Understanding Ontario's Rental Property Laws

As an expert in the real estate industry, I have encountered numerous questions about Ontario rental property laws. One of the most common inquiries is whether there are any rent control laws in Ontario. The short answer is yes, there are rent control laws in Ontario, but the details and implications of these laws may surprise you.

The Basics of Rent Control Laws in Ontario

Rent control laws in Ontario fall under the Residential Tenancies Act (RTA), which was established in 2006. These laws aim to protect tenants from excessive rent increases and provide them with security of tenure. In simple terms, rent control means that landlords cannot increase the rent by any amount they want.

Instead, there are specific guidelines and restrictions that they must follow. The RTA applies to most residential rental properties in Ontario, including apartments, houses, and condominiums. However, there are some exceptions, such as properties built after November 15, 2018, and those that are not considered to be primary residences (e.g., student housing or retirement homes).

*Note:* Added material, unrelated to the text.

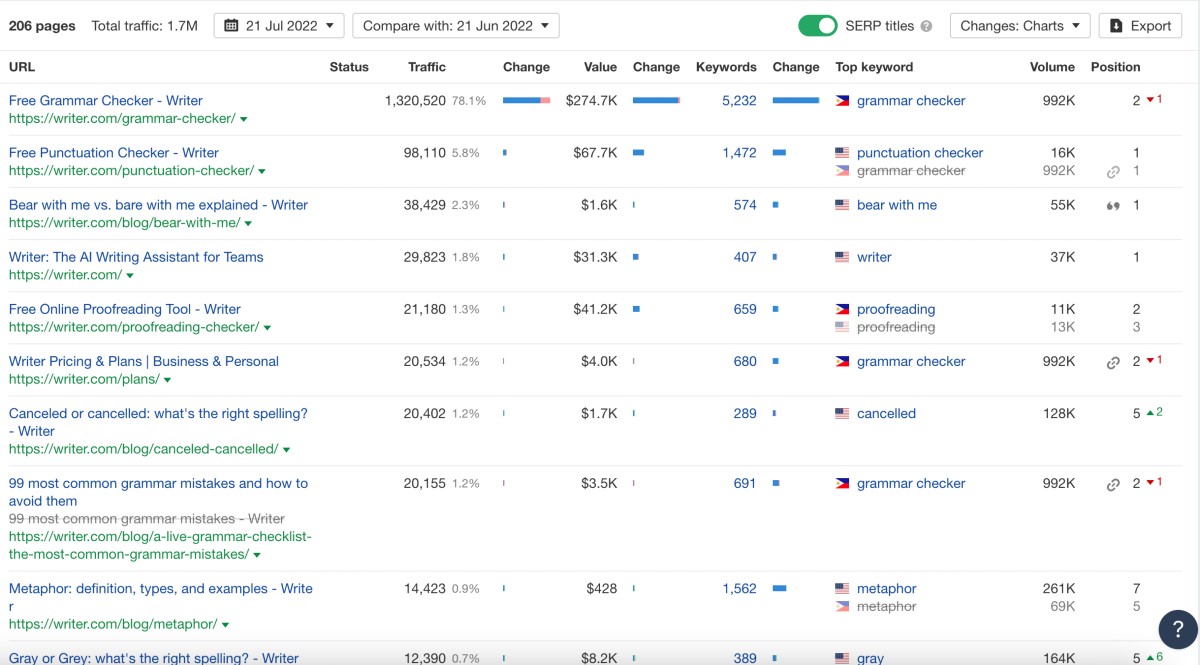
Task: Open the 21 Jul 2022 date picker
Action: click(279, 26)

How Rent Control Works in Ontario

The RTA sets out the maximum percentage by which landlords can increase the rent each year. This percentage is known as the rent increase guideline, and it is determined by the Ontario government. For 2021, the rent increase guideline is set at 1.5%.

This means that landlords cannot increase the rent by more than 1.5% for existing tenants. It is important to note that this guideline only applies to rent increases for existing tenants. For new tenants, landlords can charge whatever rent they want. However, once a tenant has moved in, the rent increase guideline will apply to them as well. There are also specific rules for rent increases in between tenancies. If a tenant moves out, the landlord can increase the rent for the new tenant by any amount they want.

However, once that new tenant has been living in the property for 12 months, the rent increase guideline will apply.

The Implications of Rent Control Laws

While rent control laws may seem like a great protection for tenants, they can have some unintended consequences. One of the main implications is that landlords may be less inclined to invest in their rental properties. With limited ability to increase the rent, landlords may struggle to cover their expenses and make a profit. This can lead to a lack of maintenance and upgrades in rental properties, which can ultimately affect the quality of living for tenants. Another implication is that rent control laws can create a shortage of rental properties.

With limited profits and potential financial risks, some landlords may choose to sell their rental properties or convert them into condominiums. This can result in fewer options for tenants and potentially higher rents for those who are looking for a new place to live.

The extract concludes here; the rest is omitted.